Peace for the World

Peace for the World
First democratic leader of Justice the Godfather of the Sri Lankan Tamil Struggle: Honourable Samuel James Veluppillai Chelvanayakam

Saturday, May 12, 2012

Scarborough's Tamil community faces challenges accessing mental health services
MIKE ADLER
May 11, 2012
InsideToronto.com
In Sri Lanka, says the social agency YouthLink in Scarborough, mental illness can be seen as a "life sentence," a "bottomless pit" people fall into and never escape.
But though "the stigma is always there and it's continuing to happen," people in the local Sri Lankan Tamil community are increasingly willing to accept help in addressing psychological problems, particularly if they were born in Canada, says Amal Joseph, a YouthLink outreach worker.
"It's a different story than five years ago."
Joseph, who works in the mid-Scarborough neighbourhood of Eglinton East-Kennedy Park and was previously based in Malvern, stressed the improvement isn't a drastic one.
He spends a lot of his time, he said, convincing Tamil-Canadian residents he won't reveal or share information they consider shameful. People feel "they will be looked upon in a different way" if they tell anyone about mental health concerns or learning disabilities, Joseph said.
In January the agency started a needs assessment using questionnaires and focus groups for Tamil youth, parents and social-service providers, a project Joseph said is overdue.
Its findings in June will reflect a unique range of pressures on the mental health of community members.
They start with a culture that is "shame-based" and fears talking about such issues openly, Kamalesan Muthulingam, a YouthLink counsellor, said during an interview to highlight the study during Mental Health Week.
Decades of civil war in Sri Lanka have left members of Scarborough families sharing the effects of post-traumatic stress, and where "multi-generational stress" can affect the Canadian-born children of those who survived, Muthulingam said.
Even the end of the war in 2009, months in which many civilians were interned or killed, produced depression in the community, many of whose members were suffering after-effects from the Indian Ocean Tsunami.
People who witnessed the disaster, which wiped out whole villages in Sri Lanka, "didn't know how to explain how they felt," and Tamils in Canada often didn't know what happened to missing family members, Joseph said.
"Questions unanswered play a huge role in the community," he said. "They've come to the point where depression is part of their life, and I think that needs to change."
But while first-generation Tamil-Canadians keep things inside, their children often struggle with their identity, and the cultural gap between the generations is growing, said Muthulingam. "Youth don't get it at all.
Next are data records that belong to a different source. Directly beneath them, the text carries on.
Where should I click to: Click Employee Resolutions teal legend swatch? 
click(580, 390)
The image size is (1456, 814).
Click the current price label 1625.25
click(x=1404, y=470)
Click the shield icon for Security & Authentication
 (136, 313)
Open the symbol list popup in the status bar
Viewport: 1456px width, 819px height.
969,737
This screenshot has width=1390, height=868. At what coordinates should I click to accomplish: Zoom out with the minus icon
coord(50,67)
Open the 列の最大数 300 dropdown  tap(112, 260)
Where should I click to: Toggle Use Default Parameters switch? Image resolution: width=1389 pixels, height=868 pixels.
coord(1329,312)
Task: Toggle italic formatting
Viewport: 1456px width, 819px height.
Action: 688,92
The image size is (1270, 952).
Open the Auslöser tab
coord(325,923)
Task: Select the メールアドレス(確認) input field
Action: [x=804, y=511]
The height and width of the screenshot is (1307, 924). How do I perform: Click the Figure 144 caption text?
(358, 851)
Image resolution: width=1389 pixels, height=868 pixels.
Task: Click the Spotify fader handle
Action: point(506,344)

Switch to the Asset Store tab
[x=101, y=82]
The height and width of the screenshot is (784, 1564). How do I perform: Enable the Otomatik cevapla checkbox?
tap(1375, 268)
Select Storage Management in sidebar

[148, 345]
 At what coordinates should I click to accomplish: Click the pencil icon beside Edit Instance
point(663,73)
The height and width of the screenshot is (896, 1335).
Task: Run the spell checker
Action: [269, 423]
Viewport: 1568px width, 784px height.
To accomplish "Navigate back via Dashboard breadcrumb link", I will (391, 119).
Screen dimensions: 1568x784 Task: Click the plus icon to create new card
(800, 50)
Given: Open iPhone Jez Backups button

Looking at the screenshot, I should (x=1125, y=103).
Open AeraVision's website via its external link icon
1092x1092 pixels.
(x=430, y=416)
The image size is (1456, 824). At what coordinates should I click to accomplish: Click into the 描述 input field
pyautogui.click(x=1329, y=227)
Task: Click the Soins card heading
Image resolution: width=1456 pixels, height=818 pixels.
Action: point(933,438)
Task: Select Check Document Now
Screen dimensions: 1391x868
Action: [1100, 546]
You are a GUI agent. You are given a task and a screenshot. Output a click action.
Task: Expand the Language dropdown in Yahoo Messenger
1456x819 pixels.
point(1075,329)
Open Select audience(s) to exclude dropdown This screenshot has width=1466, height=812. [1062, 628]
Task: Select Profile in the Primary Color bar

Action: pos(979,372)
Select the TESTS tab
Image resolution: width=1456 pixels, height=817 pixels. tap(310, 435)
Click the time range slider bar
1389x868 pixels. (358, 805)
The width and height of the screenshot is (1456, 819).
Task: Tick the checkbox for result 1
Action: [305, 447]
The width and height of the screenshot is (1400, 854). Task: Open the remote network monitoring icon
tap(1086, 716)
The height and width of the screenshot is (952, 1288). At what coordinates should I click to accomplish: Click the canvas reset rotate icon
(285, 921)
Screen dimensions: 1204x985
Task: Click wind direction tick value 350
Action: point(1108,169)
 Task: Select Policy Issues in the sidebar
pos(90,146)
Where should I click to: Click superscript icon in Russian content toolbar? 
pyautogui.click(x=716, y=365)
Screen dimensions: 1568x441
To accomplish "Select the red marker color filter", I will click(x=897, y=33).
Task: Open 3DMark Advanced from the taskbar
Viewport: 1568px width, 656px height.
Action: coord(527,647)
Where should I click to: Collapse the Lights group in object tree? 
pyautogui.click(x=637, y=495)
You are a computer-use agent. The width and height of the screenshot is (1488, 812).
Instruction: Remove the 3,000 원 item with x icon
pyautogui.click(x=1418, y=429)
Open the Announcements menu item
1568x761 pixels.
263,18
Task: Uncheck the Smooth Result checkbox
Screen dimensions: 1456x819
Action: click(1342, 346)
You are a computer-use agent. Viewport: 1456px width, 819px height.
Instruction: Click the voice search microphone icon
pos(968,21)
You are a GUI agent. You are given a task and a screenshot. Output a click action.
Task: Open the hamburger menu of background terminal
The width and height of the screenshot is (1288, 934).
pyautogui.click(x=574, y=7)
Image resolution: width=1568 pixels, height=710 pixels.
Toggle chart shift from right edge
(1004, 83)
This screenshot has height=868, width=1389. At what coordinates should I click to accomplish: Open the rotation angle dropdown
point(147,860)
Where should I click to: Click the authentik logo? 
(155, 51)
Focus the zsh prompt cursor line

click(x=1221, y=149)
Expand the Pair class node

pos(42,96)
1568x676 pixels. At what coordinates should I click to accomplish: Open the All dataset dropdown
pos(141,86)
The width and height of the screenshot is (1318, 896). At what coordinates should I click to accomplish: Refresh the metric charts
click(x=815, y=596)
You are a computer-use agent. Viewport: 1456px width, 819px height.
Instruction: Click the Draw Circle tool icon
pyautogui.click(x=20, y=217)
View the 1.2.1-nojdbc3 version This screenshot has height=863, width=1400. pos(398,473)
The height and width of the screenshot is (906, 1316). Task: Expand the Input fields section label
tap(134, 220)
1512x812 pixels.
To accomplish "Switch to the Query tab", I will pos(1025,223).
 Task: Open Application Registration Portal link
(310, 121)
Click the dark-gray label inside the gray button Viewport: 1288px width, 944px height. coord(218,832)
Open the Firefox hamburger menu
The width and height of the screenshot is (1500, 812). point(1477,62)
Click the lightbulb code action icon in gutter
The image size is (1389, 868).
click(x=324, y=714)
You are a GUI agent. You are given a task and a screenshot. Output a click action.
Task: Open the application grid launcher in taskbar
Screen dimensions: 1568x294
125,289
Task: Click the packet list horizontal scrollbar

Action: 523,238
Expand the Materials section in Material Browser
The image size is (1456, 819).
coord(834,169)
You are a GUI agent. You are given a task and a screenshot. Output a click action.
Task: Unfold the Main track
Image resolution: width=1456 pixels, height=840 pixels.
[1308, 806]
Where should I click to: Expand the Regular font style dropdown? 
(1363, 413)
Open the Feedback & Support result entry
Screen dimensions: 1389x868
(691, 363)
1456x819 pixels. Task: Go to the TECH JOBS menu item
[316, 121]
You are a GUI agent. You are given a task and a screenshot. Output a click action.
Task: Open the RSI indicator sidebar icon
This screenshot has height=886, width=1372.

The older generation are extremely unhappy about that."
Tamil youth and families can be seen at walk-in counselling offered Wednesdays afternoons by YouthLink in its office at 747 Warden Ave. People are happy to meet counsellors who speak their language, but for the large Tamil community such counsellors can be counted "on your fingers," Joseph said.
Muthulingam said he hopes the study will not only get a message out that "there are needs and there is help" but that Scarborough's Tamils can help themselves by recruiting more social services professionals.
An engineer, Muthulingam went through his own family issues, becoming a counsellor after his mother was diagnosed as bipolar. He did not want such problems in the community swept under the carpet, he said. "I wanted to think out of the box."